The bacterial flagellar motor is powered by the proton-motive force across the cell membrane, rotating the flagellar filament at speeds up to 100,000 rpm. The motor consists of a rotor (membrane-embedded proteins) and stator (FliG, FliM, FliN proteins) that interact with the potential across the membrane, converting electrochemical energy into mechanical rotation.
From your study of bacterial cell structure, you know that many bacteria possess flagella — long, helical filaments that extend from the cell surface and propel the bacterium through liquid environments. From your understanding of motor proteins, you know that biological movement requires molecular machines that convert chemical or electrochemical energy into mechanical work. The bacterial flagellar motor is one of the most remarkable examples of such a machine: a true rotary engine, fundamentally different from the linear motors (myosin, kinesin, dynein) found in eukaryotic cells.
The motor is built from about 25 different proteins assembled into a structure that spans the cell envelope. At its core is the rotor, a set of ring-shaped protein complexes embedded in the inner membrane and peptidoglycan layer. The C ring (composed of FliG, FliM, and FliN) sits on the cytoplasmic face of the membrane and functions as both the rotary element and the switching apparatus that controls rotational direction. Surrounding the rotor are multiple copies of the stator complex (MotA/MotB in most species), which are anchored to the peptidoglycan and form channels through the inner membrane. Each stator unit acts as a proton (H⁺) channel: protons flowing down their electrochemical gradient — the proton-motive force (PMF) you encountered in studies of membrane energetics — pass through the MotA/MotB channel and exert force on FliG in the rotor ring. The sequential interaction of protons with multiple stator units around the rotor's circumference generates continuous torque, spinning the rotor like a turbine driven by ion flow.
The flagellar filament is connected to the motor through a hook — a flexible universal joint that transmits the rotor's rotation to the rigid helical filament extending into the surrounding medium. When the motor spins counterclockwise (in *E. coli*), multiple flagella bundle together into a coherent helical propeller and the cell swims smoothly forward in a "run." When the motor switches to clockwise rotation, the flagellar bundle flies apart and the cell tumbles, randomly reorienting before the next run. This run-and-tumble behavior is the physical basis of bacterial movement, and the switching mechanism in the C ring is directly controlled by the chemotaxis signaling system that detects chemical gradients.
===============
## [What is needed]
Please rewrite the passage on the bacterial flagellar motor from "The bacterial flagellar motor is powered" to "into mechanical rotation.", putting "inner membrane" in place of "cell membrane".

## [Data]
===============
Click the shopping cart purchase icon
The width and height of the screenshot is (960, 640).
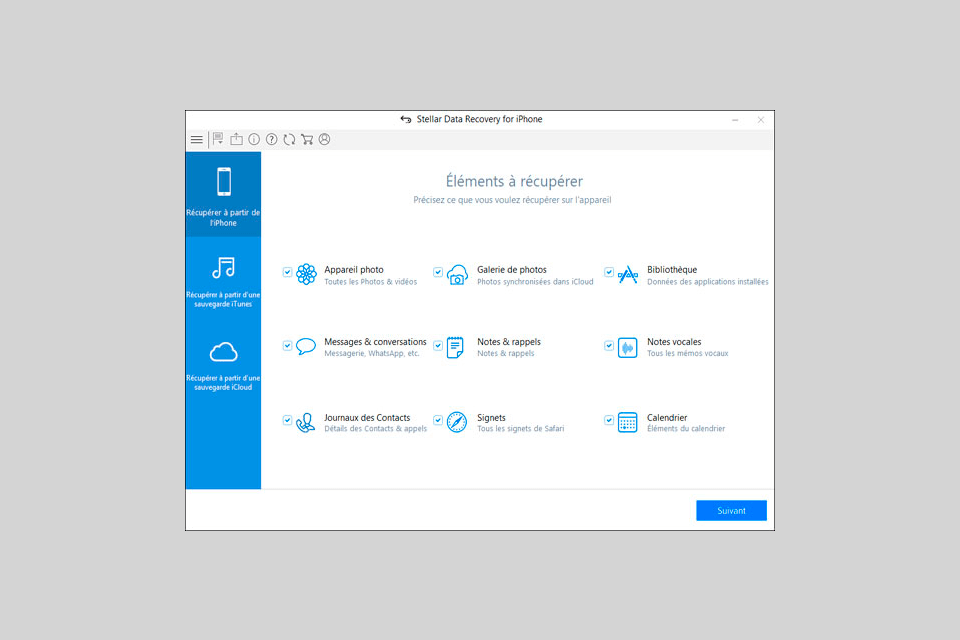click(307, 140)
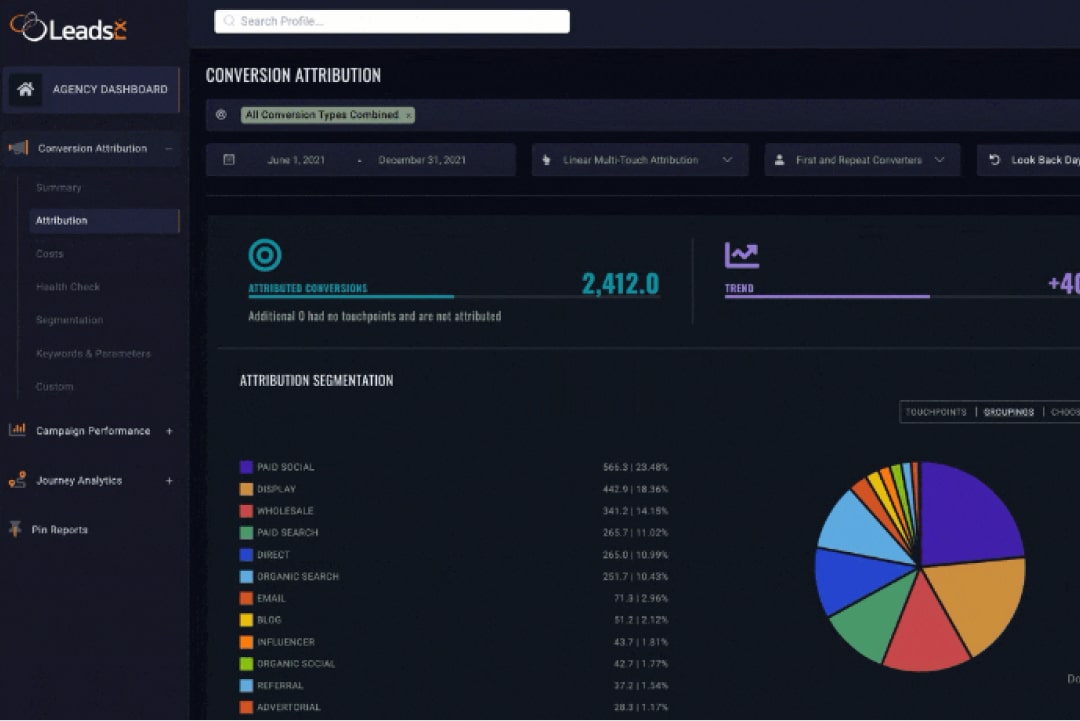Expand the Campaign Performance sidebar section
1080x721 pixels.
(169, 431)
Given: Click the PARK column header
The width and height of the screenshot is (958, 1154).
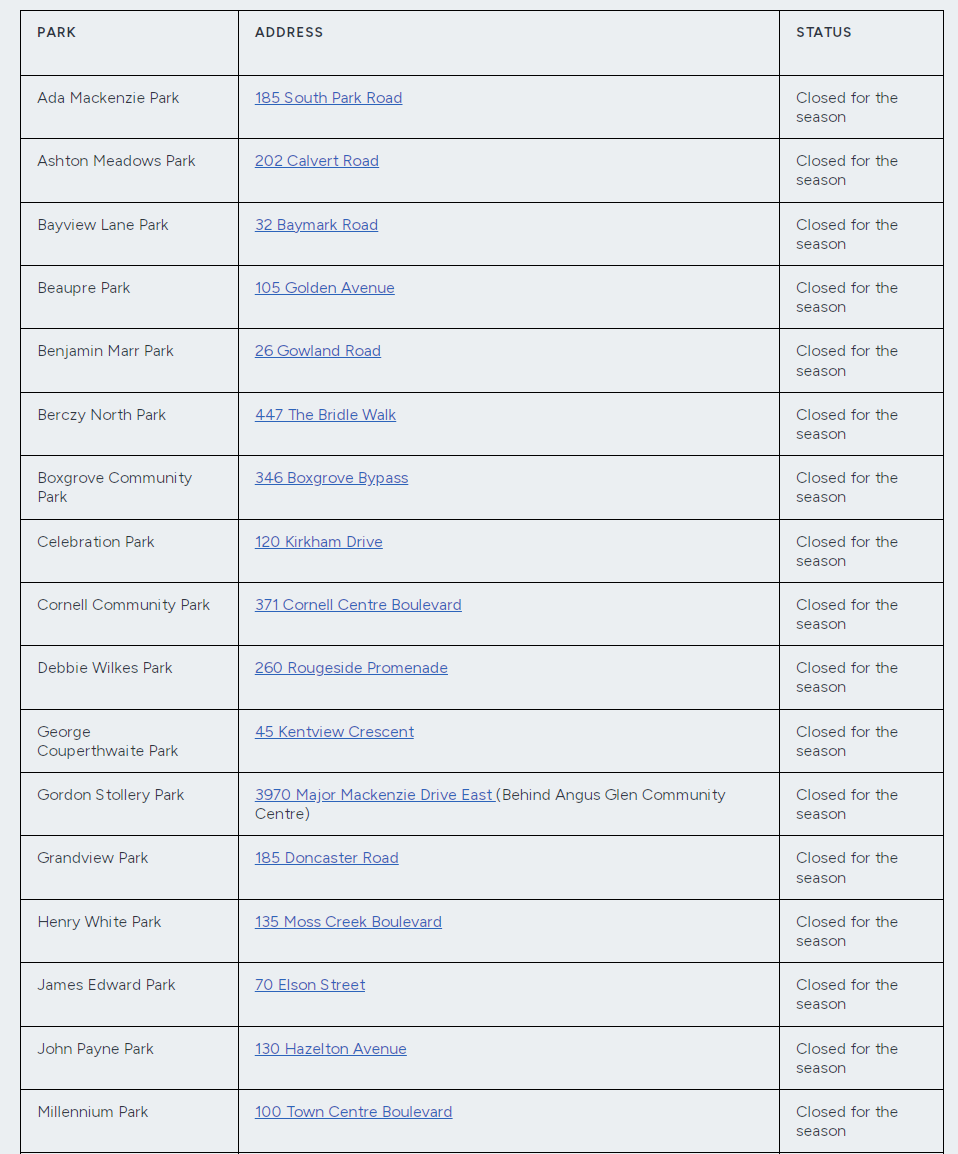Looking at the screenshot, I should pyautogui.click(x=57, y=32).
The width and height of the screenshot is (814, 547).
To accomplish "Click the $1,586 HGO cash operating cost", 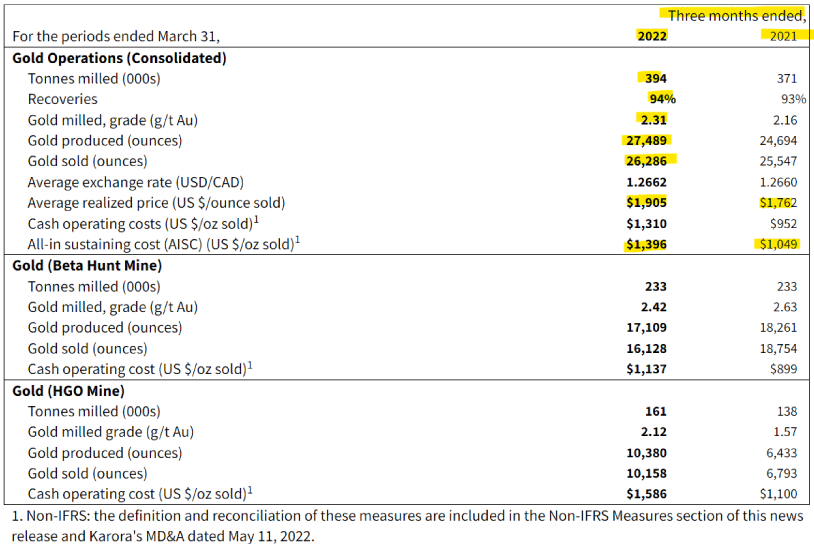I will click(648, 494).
===============
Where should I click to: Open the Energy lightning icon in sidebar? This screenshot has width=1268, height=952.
===============
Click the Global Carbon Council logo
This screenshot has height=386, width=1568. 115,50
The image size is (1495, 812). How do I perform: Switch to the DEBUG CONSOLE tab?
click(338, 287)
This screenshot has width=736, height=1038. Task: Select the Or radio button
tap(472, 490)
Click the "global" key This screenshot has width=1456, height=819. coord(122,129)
===============
## [Answer for this exercise]
The bacterial flagellar motor is powered by the proton-motive force across the inner membrane, rotating the flagellar filament at speeds up to 100,000 rpm. The motor consists of a rotor (membrane-embedded proteins) and stator (FliG, FliM, FliN proteins) that interact with the potential across the membrane, converting electrochemical energy into mechanical rotation.